新商品をむやみやたらに置くより、そこから動くべきだ。
さっそく俺たちはどの商品にその働きかけをするか明日話し合うことにした。
俺と久賀と日比野は皆元営業で、店舗側にパイプを持ち続けている。
だからPOPやチラシなどのお願いも比較的しやすい。
「……まずは認知から」
俺はスマホを鞄に入れた。
すると私用のスマホに連絡が入った。
菜穂も仕事が終わったというので、一緒に帰ることにした。
ホームで待っていると菜穂が階段を上ってきた。
「透さん!」
菜穂はもうエプロンを取っていつも通りのスーツ姿になっていたが、髪の毛はまだポニーテールのままだ。
俺は菜穂の横に立ち、
「紀代子さん、楽しそうで良かったな」
「はい。紀代子さん、娘さんが頑張ってるから口は出せないけど、お味噌の話はしたい……そう感じたので提案したんです。少しでも元気になってほしくて!」
そう言って首を少し振って笑顔を見せた。
同時にポニーテールが揺れる。
俺は、
「……店でも思ったが、ポニーテール初めて見た」
「飲食店なので、いつもよりしっかりまとめてみました。でもなんか恥ずかしくて……透さんに秘密にしてたのにバレてしまいました……」
そう言って照れる菜穂が可愛くて手を握り、
「野生の勘で可愛い菜穂がいると分かったんだな、俺は。危うく可愛い菜穂を見られないところだった」
「! 可愛い……、でもいつもと違う仕事してるところを見られるの恥ずかしくてみんなに秘密にしてたんです。でも紀代子さんは応援したくて……」
そう言って首を振る菜穂が可愛くて、駅のホームで腕ごと引き寄せて、
「似合ってる」
「! ……そうですか? えへへ……じゃあ良かったです。仁菜に『絶対長いほうが可愛い』って言われて最近伸ばしてるんです」
そう言って菜穂は恥ずかしそうに自分のポニーテールに触れた。
俺は菜穂の手を優しく握り、
「店に寄ったら可愛い菜穂も見られて、新しく試したいことも思いついた。やっぱり外を歩くのは大切だな」
「そうですよ! いつだって来てください。営業のほうにも」
「ああ」
そして来た電車にふたりで乗り込んで家に帰った。
帰り道、菜穂は「可愛いですか?」と俺の前でポニーテールを揺らしながらスキップしている。

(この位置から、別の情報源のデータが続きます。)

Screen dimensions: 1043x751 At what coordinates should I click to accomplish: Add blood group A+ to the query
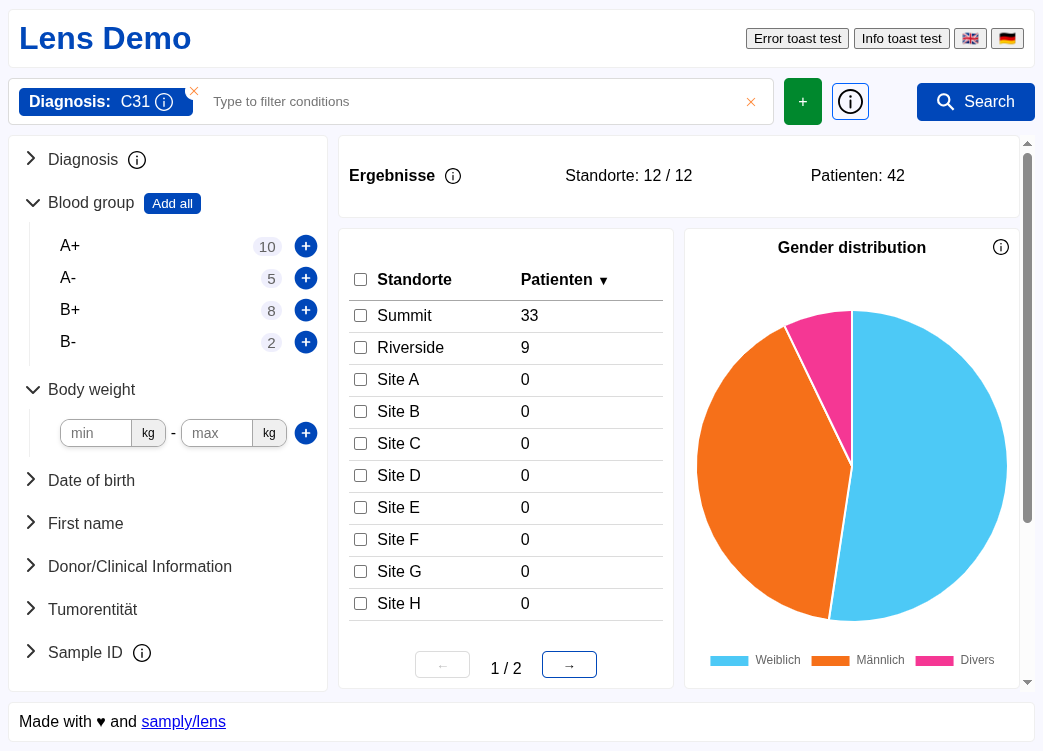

そして「今日のアドベントカレンダーはポニーテールの写真にします」と俺と写真を撮ってアプリに入れていた。
俺の彼女が可愛すぎる。
俺は指輪が入っているカバンをしっかりと持ち直した。
先日オーダーした指輪ができあがった。
明日のクリスマスパーティーのあと、菜穂にこれを渡して、一生一緒にいてほしいと、しっかり伝える。